BDI causes biliary acid flow obstruction, increases bile deposition in hepatic tissue, and causes hepatocyte degeneration, cell death, and release of liver enzymes such as aminotransferases and AP. Additionally, inflammatory cells migrate to the injured tissue, which contributes to secondary biliary cirrhosis[7, 8].
TGF-β is a pleiotropic molecule involved in ECM proteins expression in fibrogenesis[24, 25]. There is some controversy about whether the serum TGF-β concentration can be correlated with hepatic injury in different liver diseases[26, 27]. Despite this controversy, we found that BDI patients have increased serum concentrations of this protein, perhaps reflecting the overexpression of this cytokine in the liver. mRNA TGF-β expression also increases in rat liver cholestasis[20, 28].
Dooley et al demonstrated that Smad7 (overexpressed through an adenovirus containing Smad7 cDNA) inhibits TGF-β signal transduction and influences the extent of fibrosis when used as preventive therapy in a bile duct ligation (BDL) model of fibrosis. These results suggest that Smad7 is a potential therapeutic tool for liver fibrosis and cirrhosis. The aim of our study was to determine whether Smad7 expression correlates with the gene expression of TGF-β, Col I, Col III, Col IV, and PAI-1 in patients with liver fibrosis caused by BDI.
Tahashi et al showed that Smad7 protein has a critical role in acute and chronic liver injury and that the amount of this protein increases in acute and decreases in chronic liver injury, along with an associated decrease in collagen expression. Our results showing increased Smad7 mRNA expression along with the collagens I, III and IV seem to contradict those of Tahashi et al. However, they used a CCl4 model that produces damage similar to that caused by alcohol in humans and not a BDL model.
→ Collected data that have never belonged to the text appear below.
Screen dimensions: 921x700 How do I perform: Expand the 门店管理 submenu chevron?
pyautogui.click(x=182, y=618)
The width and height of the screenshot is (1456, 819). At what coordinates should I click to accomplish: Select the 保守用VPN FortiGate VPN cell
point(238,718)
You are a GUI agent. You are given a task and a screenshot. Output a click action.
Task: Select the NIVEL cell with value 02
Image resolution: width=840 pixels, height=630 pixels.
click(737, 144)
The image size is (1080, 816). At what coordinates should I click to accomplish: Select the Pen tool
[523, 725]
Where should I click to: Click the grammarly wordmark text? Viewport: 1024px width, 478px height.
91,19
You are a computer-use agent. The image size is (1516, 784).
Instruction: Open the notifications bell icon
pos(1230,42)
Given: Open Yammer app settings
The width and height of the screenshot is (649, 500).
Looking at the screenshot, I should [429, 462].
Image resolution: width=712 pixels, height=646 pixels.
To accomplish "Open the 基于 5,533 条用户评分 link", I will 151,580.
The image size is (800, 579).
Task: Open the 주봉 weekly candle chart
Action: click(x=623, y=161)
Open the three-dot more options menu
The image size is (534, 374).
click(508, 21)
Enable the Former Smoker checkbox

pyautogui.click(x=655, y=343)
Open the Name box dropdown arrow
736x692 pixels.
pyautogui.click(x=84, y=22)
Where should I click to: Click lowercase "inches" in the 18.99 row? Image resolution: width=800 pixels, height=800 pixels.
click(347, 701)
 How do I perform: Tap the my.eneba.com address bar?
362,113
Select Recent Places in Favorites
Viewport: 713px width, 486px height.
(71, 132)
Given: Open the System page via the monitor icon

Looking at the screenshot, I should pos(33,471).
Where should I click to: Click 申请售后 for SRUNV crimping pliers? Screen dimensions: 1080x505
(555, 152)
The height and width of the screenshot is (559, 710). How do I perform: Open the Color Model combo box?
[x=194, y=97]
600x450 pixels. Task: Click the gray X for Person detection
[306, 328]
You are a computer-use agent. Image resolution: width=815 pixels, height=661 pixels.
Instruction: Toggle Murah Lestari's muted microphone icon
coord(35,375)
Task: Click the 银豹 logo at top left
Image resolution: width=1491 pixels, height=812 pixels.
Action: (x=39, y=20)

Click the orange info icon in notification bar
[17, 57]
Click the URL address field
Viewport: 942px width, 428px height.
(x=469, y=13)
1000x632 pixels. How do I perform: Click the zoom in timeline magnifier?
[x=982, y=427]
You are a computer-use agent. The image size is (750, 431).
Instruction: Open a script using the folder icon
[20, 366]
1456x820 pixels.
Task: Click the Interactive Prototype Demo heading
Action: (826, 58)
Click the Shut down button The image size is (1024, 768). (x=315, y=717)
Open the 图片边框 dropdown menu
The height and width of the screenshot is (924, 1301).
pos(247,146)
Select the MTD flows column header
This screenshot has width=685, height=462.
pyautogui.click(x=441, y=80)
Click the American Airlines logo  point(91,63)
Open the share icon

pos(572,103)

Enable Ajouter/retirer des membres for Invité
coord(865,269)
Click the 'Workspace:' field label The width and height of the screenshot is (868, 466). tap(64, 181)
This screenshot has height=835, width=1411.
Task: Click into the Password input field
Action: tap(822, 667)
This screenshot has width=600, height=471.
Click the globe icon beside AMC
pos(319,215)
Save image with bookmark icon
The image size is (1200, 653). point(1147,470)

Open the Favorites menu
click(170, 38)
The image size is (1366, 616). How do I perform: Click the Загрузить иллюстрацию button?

We found that TGF-β mRNA expression was 11-fold higher in BDI patients than in liver donors. This contrasts with a 6-fold higher Smad7 expression level in BDI patients. An increase in the expression of Smad7 must correlate with a reduction of the expression of fibrogenic molecules because of the direct negative feedback in TGF-β signaling. Although we found higher Smad7 mRNA expression in patients, expression of the mRNA for collagens and PAI-1 also increased, demonstrating that Smad7 expression is not enough to inhibit TGF-β signaling. These results are similar to those reported recently by Seyhan et al who found continuous Smad7 augmentation along with liver fibrosis cholestasis induced in an experimental rat model was insufficient to blunt fibrogenesis. This result may reflect the observation that the transcriptional regulation of ECM proteins can be directed through another TGF-β dependent pathway, such as connective tissue growth factor (CTGF), a growth factor that is recognized as a fibrogenic molecule in the liver[31, 32]. Smad7 expression is regulated by two mechanisms: transcription and protein degradation. The Smad7 transcriptional regulation is mediated by the Ski protein, which inhibits the Smad7 promoter, and the posttransductional regulation is mediated through the effects of Smurf and Jab1 proteins, which promote Smad7 degradation[34, 35].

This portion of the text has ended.